Muzyka w życiu Einsteina odgrywała także rolę w tworzeniu prac naukowych. Jego druga żona Elsa, opowiadała o tym, jak pewnego dnia, podszedł do fortepianu i grał przez pół godziny, od czasu do czasu notując. Potem na dwa tygodnie zupełnie zniknął w pokoju wyłaniając się tylko na, jak Elsa to określiła, dziwne sesje fortepianowe. W końcu pojawił się z roboczym szkicem ogólnej teorii względności.

Oczywiście sama muzyka niewiele miała z nią wspólnego, choć ma trochę wspólnego z falami grawitacyjnymi, o czym powiem za chwilę. Ale…co Einsteinowi w tej grze tak naprawdę pomogło? Gra na instrumencie jest dla mózgu tym, co dla nas ogólnie układanie skarpetek w szufladzie. Wielu osobom gra pomaga uporządkować myśli. Rozwiązania harmoniczne są przewidywalne (a przynajmniej były w czasach Einsteina), wszystkie nuty układają się po kolei w jedną całość. To dlatego zachęcam rodziców, by w jakiejś formie wprowadzali dzieciom naukę gry na instrumencie – bo jest to po prostu niesamowity trening dla mózgu. Einsteinowi najwyraźniej gra na instrumencie pomagała się skupić.

SŁUCHAJ NA SPOTIFY:

Brzmienie fal grawitacyjnych

A propos fal grawitacyjnych i muzyki – swoją ogólną teorię względności Albert Einstein ogłosił w 1915 roku. Einstein przewidział w niej istnienie fal grawitacyjnych. Po raz pierwszy zaobserwowano i udowodniono ich istnienie dopiero w 2015 roku. Po zarejestrowaniu fal grawitacyjnych naukowcy przekonwertowali je na fale dźwiękowe i uwaga…możemy je usłyszeć. Historia jest bardzo ciekawa – miliard lat temu zderzyły się ze sobą czarne dziury. Pochodząca z tej kosmicznej katastrofy fala grawitacyjna podróżowała z prędkością światła przez Wszechświat i dopiero w 2015 roku dotarła do Ziemi. Dzięki temu możemy to zderzenie usłyszeć. Najprościej mówiąc brzmi to tak, jak byśmy wrzucili kamyk do wody.

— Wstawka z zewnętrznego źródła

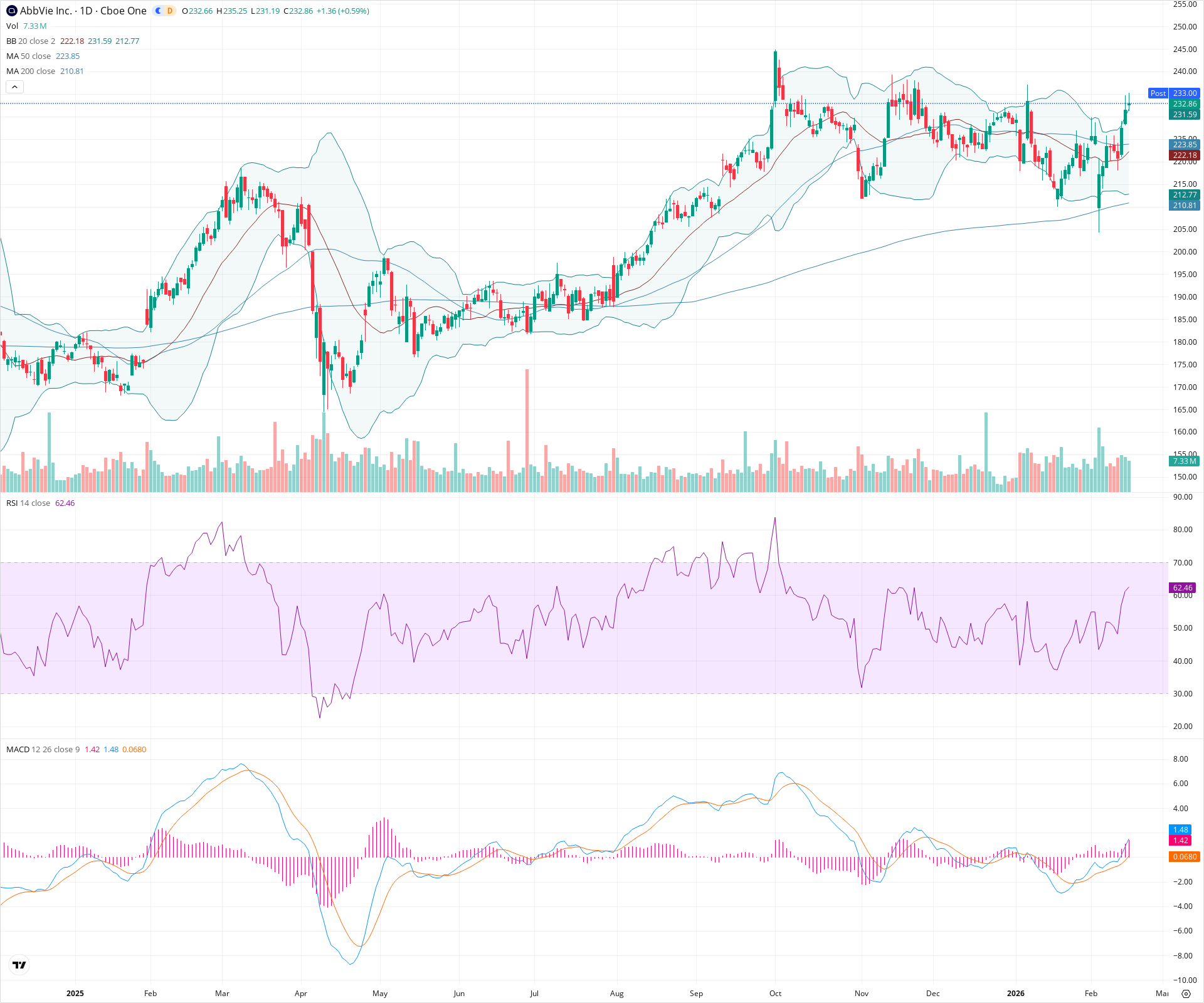Collapse the indicator legend with the up-arrow
Image resolution: width=1204 pixels, height=1003 pixels.
(14, 87)
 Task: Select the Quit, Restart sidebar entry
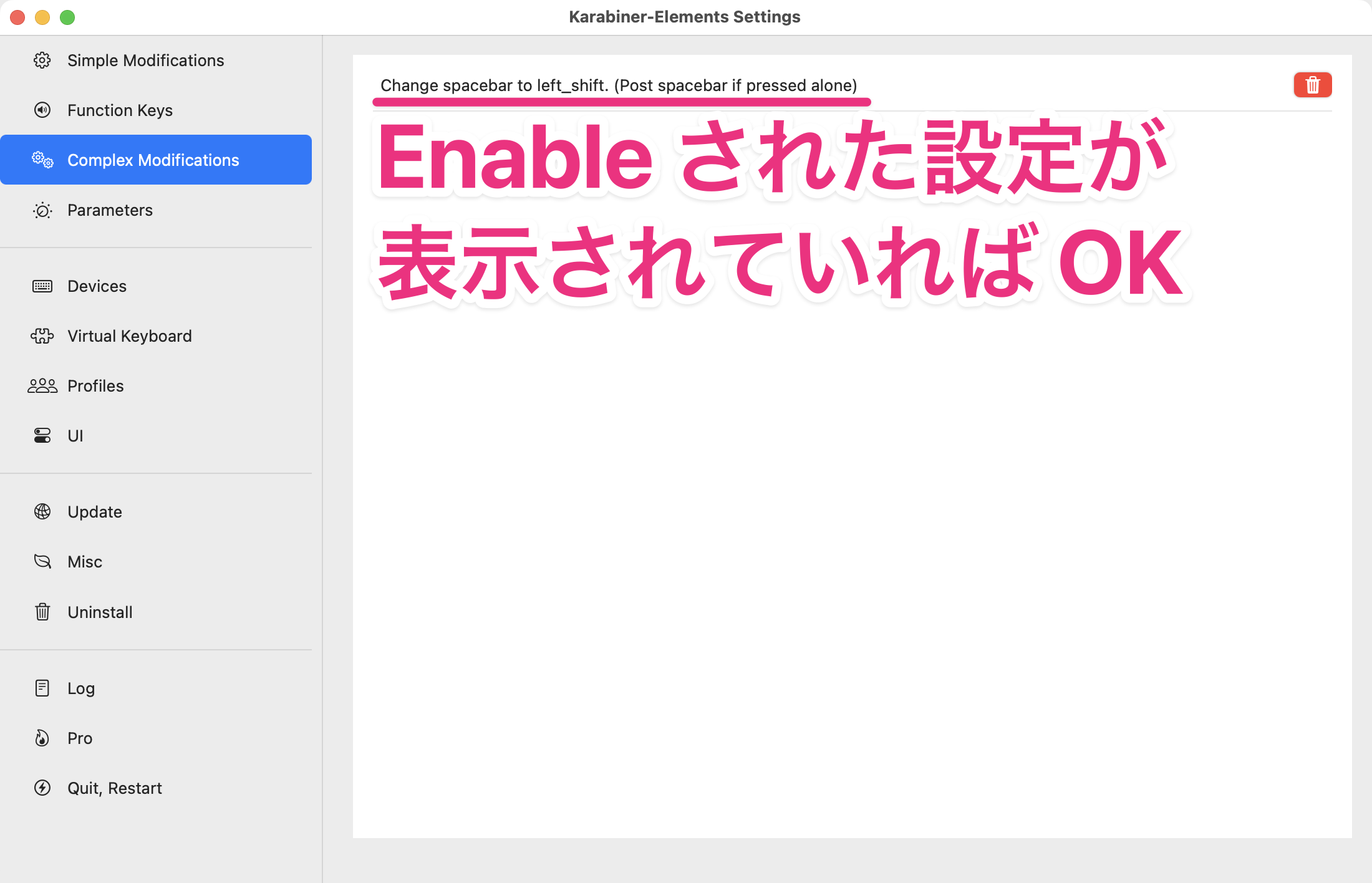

Myślę, że Einstein ucieszyłby się nie tylko z tego, że jego teoria została potwierdzona, ale jeszcze bardziej byłby uszczęśliwiony, gdyby dożył czasów, w którym może to usłyszeć, bo muzyka odgrywała w życiu Einsteina naprawdę ogromną rolę. Zdecydowanie najbardziej lubił się z Mozartem i Bachem, bo ich kompozycje opierają się na tonalności, porządku, strukturach, które są logiczne. Podobno Einstein właśnie tego szukał w swoich teoriach.

Posłuchaj nagrania zarejestrowanych fal grawitacyjnych:

Muzyka a nauki ścisłe

Jak się zastanowić na tym głębiej, muzyka naprawdę ma wiele wspólnego z naukami ścisłymi. Pomyślmy np. o tym, że nuty są jak tajny kod, który trzeba rozszyfrować. Dokładnie jak programowaniu, prawda? Dźwięki potrafią tworzyć logiczny ciąg, który przecież ma odzwierciedlenie w matematyce. Do tego wychodzi poza schemat, bo uczy kreatywności i myślenia abstrakcyjnego.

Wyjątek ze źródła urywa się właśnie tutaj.